#### Directions
Write out every line of the material word for word, leaving out the pictures.

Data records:
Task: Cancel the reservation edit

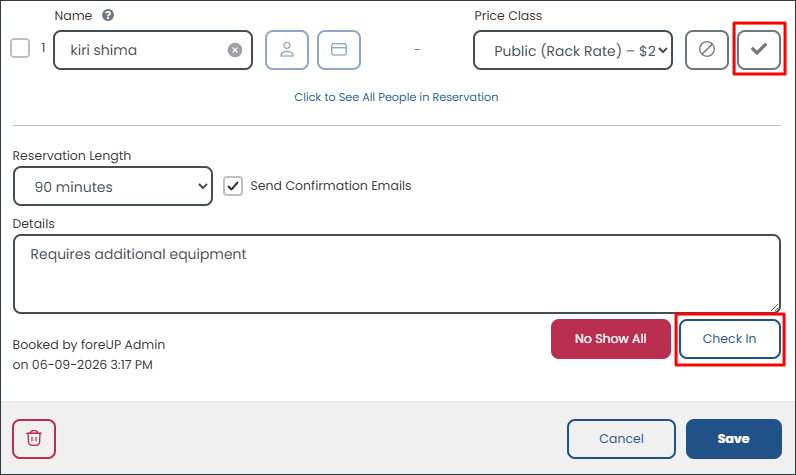Action: pos(621,439)
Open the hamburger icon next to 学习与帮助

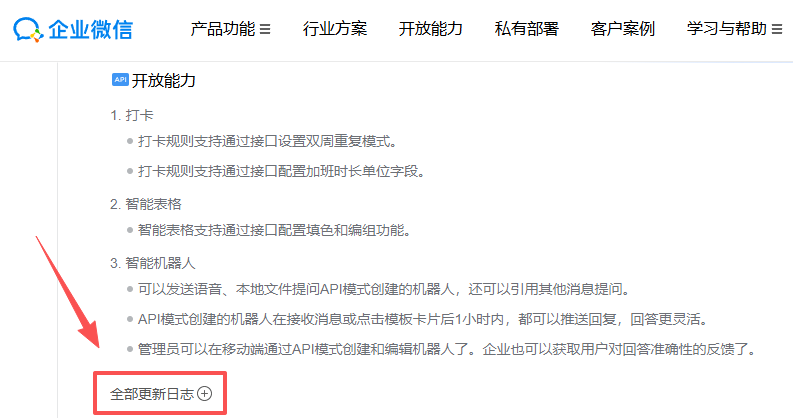point(777,29)
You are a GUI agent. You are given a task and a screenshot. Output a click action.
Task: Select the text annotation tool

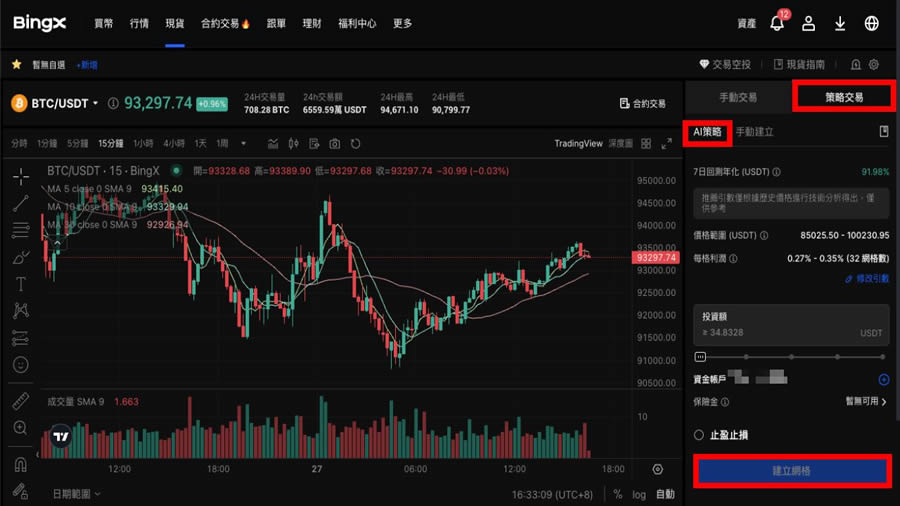click(21, 284)
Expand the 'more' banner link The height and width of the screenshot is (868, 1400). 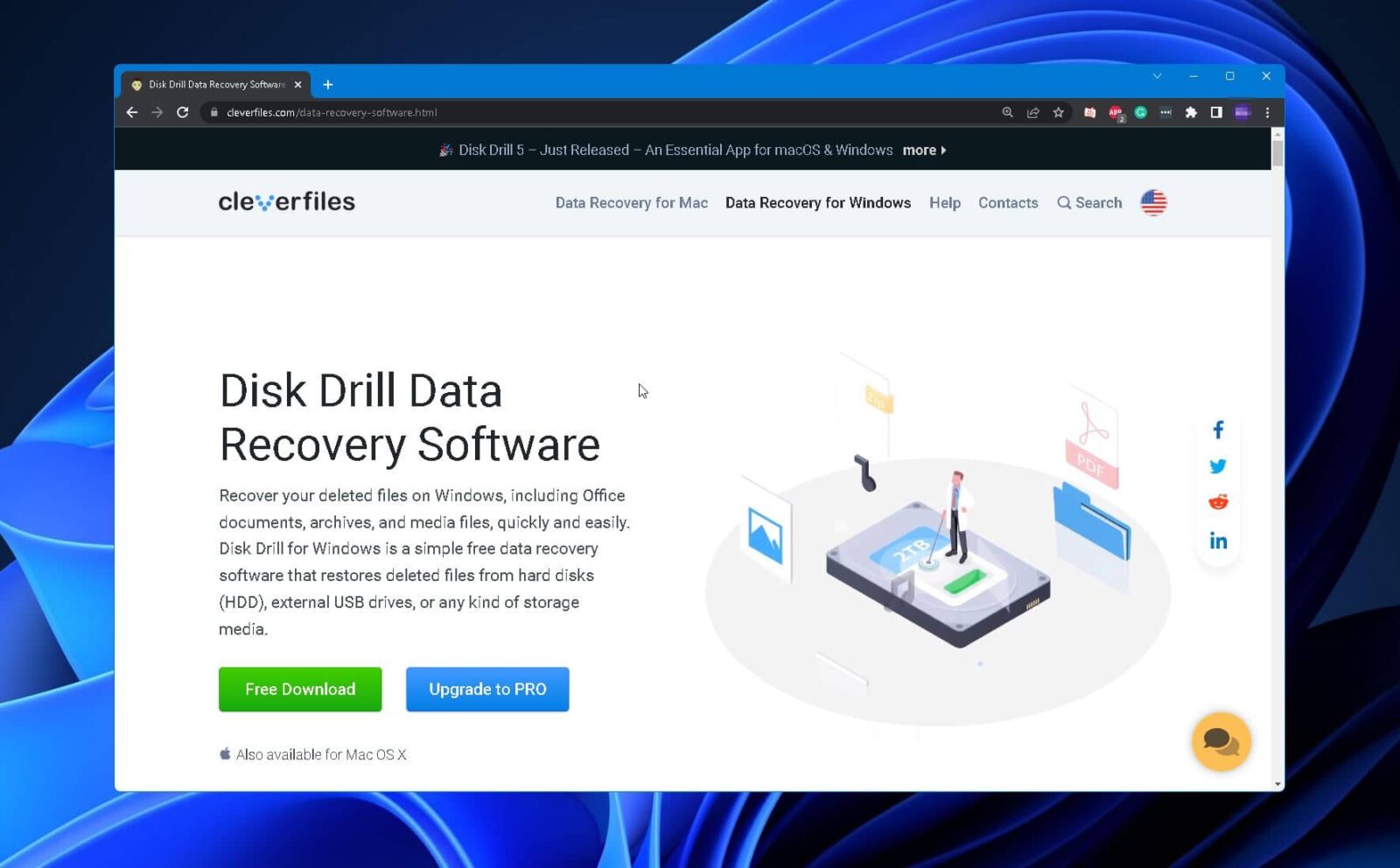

#### Result for this exercise
Task: Cancel the reservation edit

Action: pos(621,439)
Open the hamburger icon next to 学习与帮助

point(777,29)
You are a GUI agent. You are given a task and a screenshot. Output a click action.
Task: Select the text annotation tool

click(21, 284)
Expand the 'more' banner link The height and width of the screenshot is (868, 1400). 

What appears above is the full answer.